What key feature is associated with the EIS shares pertaining to capital gains?

Prepare for the ACCA Advanced Taxation Exam. Use interactive flashcards and multiple-choice questions, complete with hints and comprehensive explanations. Ensure your success on exam day!

The Enterprise Investment Scheme (EIS) is designed to encourage investment in small, high-risk companies by offering significant tax reliefs. One of the key features related to EIS shares is the treatment of capital gains.

When it comes to capital gains associated with EIS shares, the correct response highlights that the gain is deferred until disposal. This means that if an investor disposes of the qualifying EIS shares at a profit, they can defer any capital gains tax on that gain. Essentially, the capital gains tax liability is postponed until the gain is realized, allowing investors the opportunity to reinvest that capital or manage their tax position until they actually sell their EIS shares.

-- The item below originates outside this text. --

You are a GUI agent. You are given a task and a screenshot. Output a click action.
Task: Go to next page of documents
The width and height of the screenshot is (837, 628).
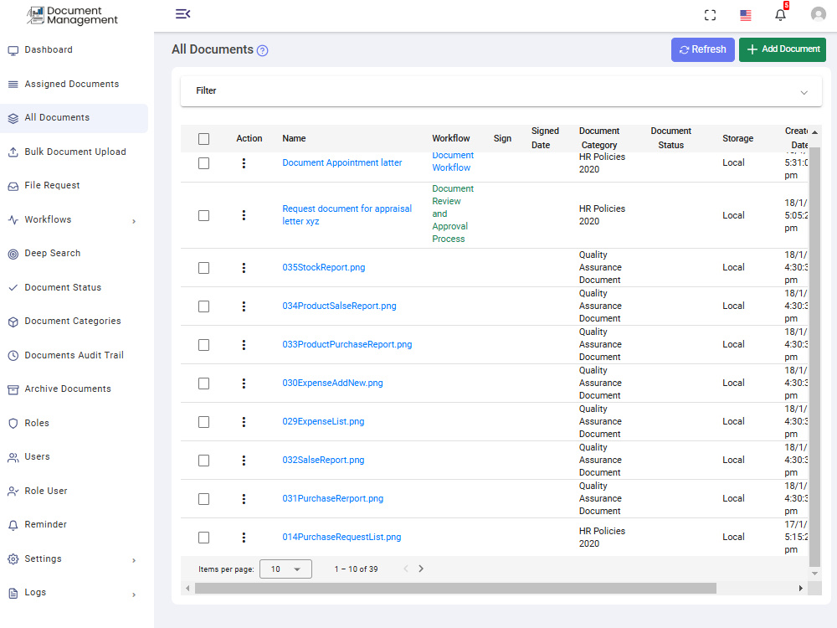coord(421,569)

This feature is particularly attractive, as it provides a form of tax relief that can be beneficial for those looking to invest in ventures that might be regarded as risky. The deferral of gains means that investors' cash flow is not adversely impacted by immediate tax obligations upon a gain, thus encouraging investment and fostering the growth of smaller businesses.

In essence, the deferral of capital gains tax serves as a strong incentive for investors to engage with EIS shares, thereby promoting investment in potentially transformative companies.